▶ **EJERCICIOS**
**1.** Convierte en una lista breve el párrafo del texto sobre música y cine que empieza con "A veces la ópera sirve de punto de partida", sin perder sus datos principales.
**2.** Según el texto sobre música y cine, ¿cuánto tiempo llevaba Bergman pensando en La flauta mágica?

▶ **TEXTO PROPORCIONADO**
+--
Música y cine
La ópera es un foco de atracción irresistible para muchos cineastas. Normalmente son títulos conocidos, a los que tratan de ajustar un ritmo de imágenes condicionado por la música y su desarrollo dramático. En general, son la manifestación de una pasión, una vieja ilusión que llega a convertirse en obsesión. Bergman llevaba más de 20 años pensando en La flauta mágica. Su visión transmite naturalidad, desenfado, amor por Mozart. La arquitectura de Palladio sirvió de marco para la reconstrucción que hizo Losey en Don Giovanni. La seducción que el ambiente, la belleza en primer plano, conferían al filme ha dejado huella en muchos escenógrafos teatrales. Para Syberberg su Parsifal es una excusa para indagar en la filosofía y el pensamiento de Wagner y de la cultura alemana. Rossi en Carmen impele un ritmo cinematográfco a la acción teatral: decoradores naturales, sensación de realidad. Otros cineastas como Zefirelli en La Traviata o Comencini en La Bohème no pasan de la ilustración, del teatro filmado. Su interés es menor.
A veces la ópera sirve de punto de partida para la experimentación en la fusión de dos lenguajes diferentes. Schroeter en La muerte de María Malibran o Straub en Moisés y Aaron hacen filmes minoritarios, casi de ensayo. La desmesura es utilizada por Herzog en Fitzcarraldo para así tratar de explicar una atracción en que la aventura de lo imposible capta al espectador. Soledad Puértolas lo recuerda continuamente en su novela Queda la noche, utilizándolo a modo de hilo conductor.
No son los únicos casos. En este contexto la propuesta de Zulawski es trágica (con resonancias griegas). Su estética es pesimista y violenta.
+--
▶ **DATOS PARA EXAMINAR**
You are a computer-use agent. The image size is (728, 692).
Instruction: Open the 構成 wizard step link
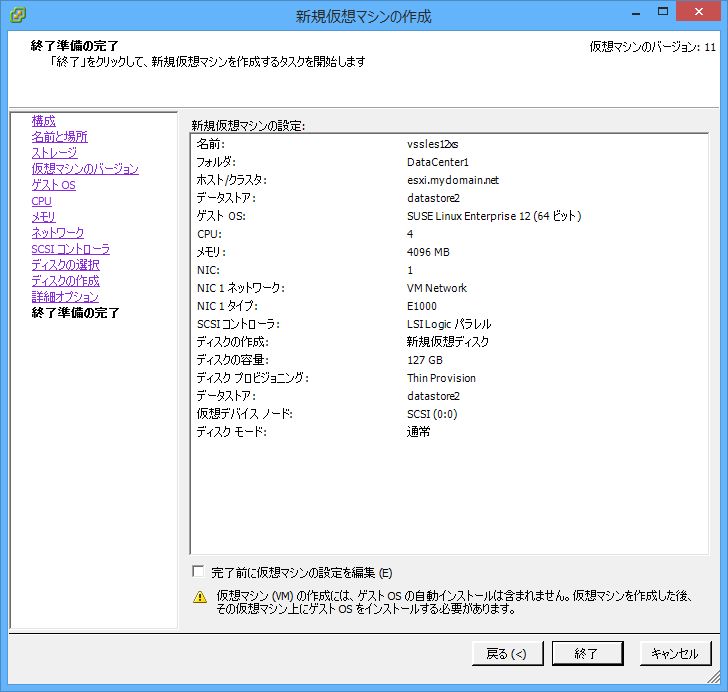[43, 121]
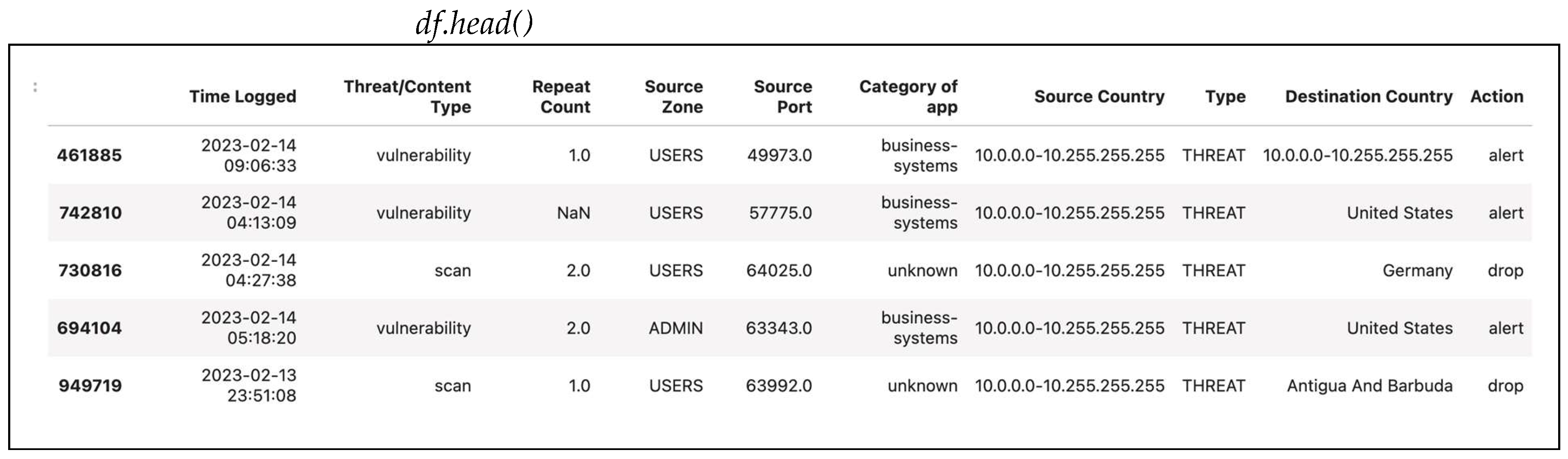The image size is (1568, 459).
Task: Select row index 742810
Action: 90,213
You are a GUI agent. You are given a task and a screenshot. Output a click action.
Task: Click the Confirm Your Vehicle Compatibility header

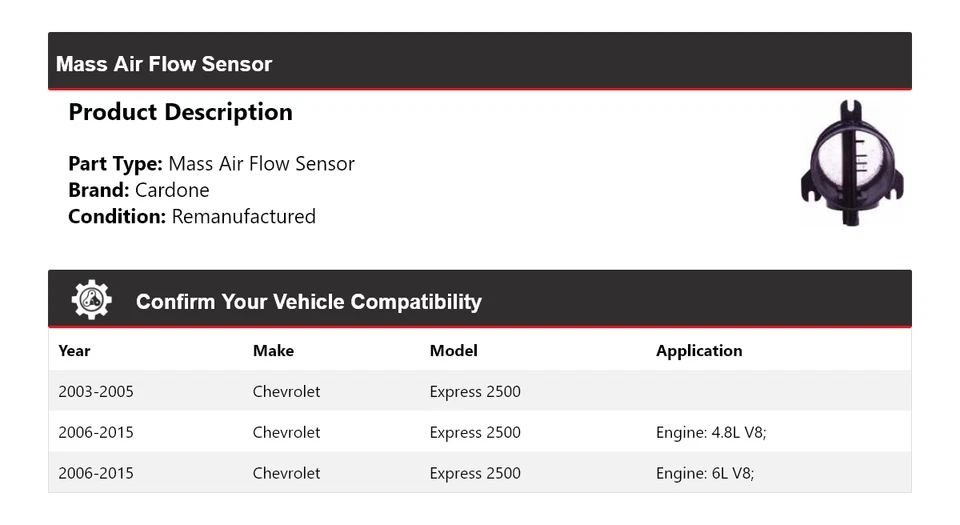click(308, 301)
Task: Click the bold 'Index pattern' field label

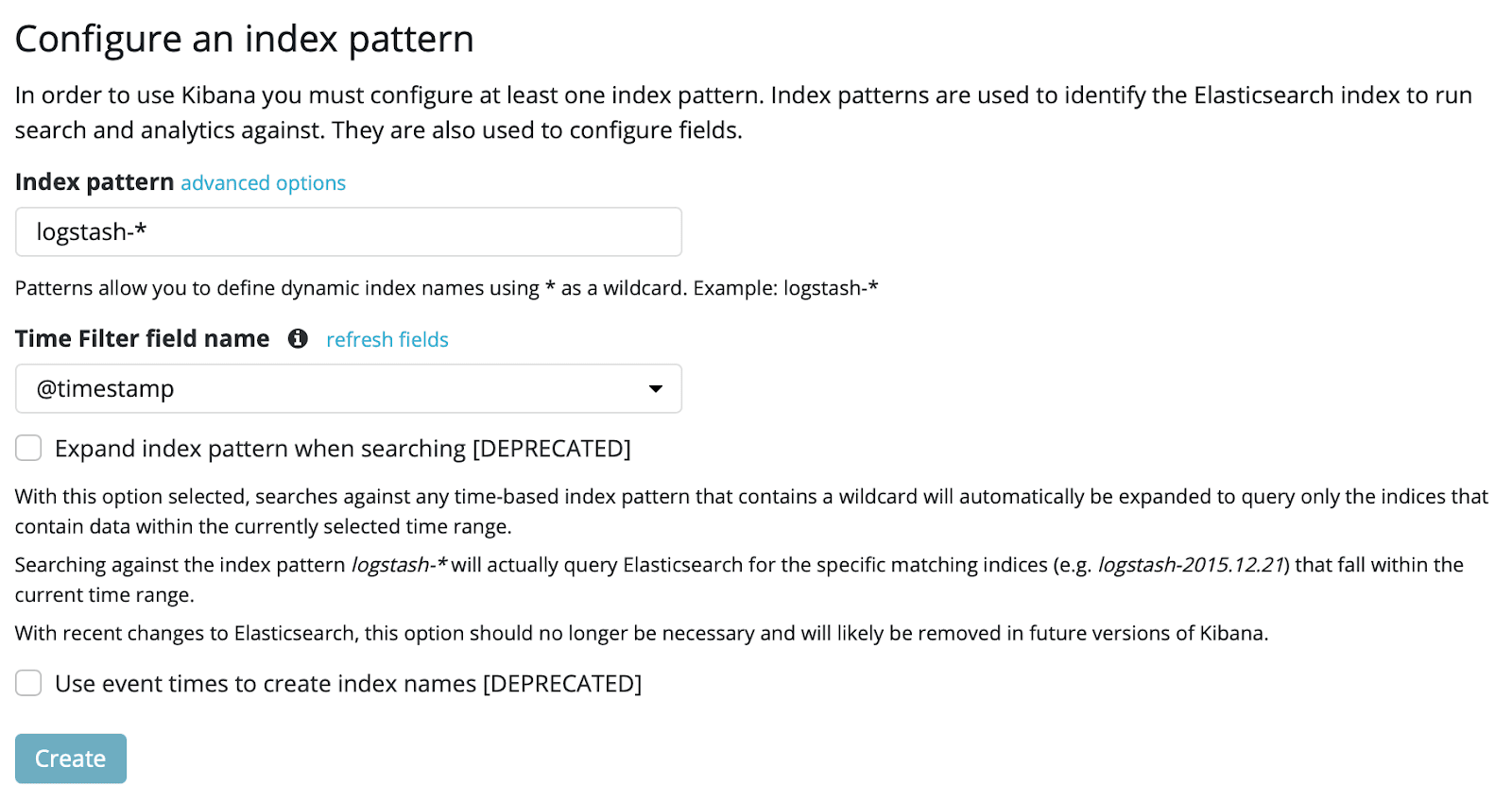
+--
▶ **RESPUESTAS ESCRITAS**
**1.**
- A veces la ópera es punto de partida para experimentar con la fusión de dos lenguajes diferentes.
- Schroeter (La muerte de María Malibran) y Straub (Moisés y Aaron) hacen filmes minoritarios, casi de ensayo.
- En Fitzcarraldo, Herzog usa la desmesura para explicar una atracción en la que la aventura de lo imposible capta al espectador.
- Soledad Puértolas lo recuerda continuamente en su novela Queda la noche y lo utiliza a modo de hilo conductor.

**2.** Más de 20 años.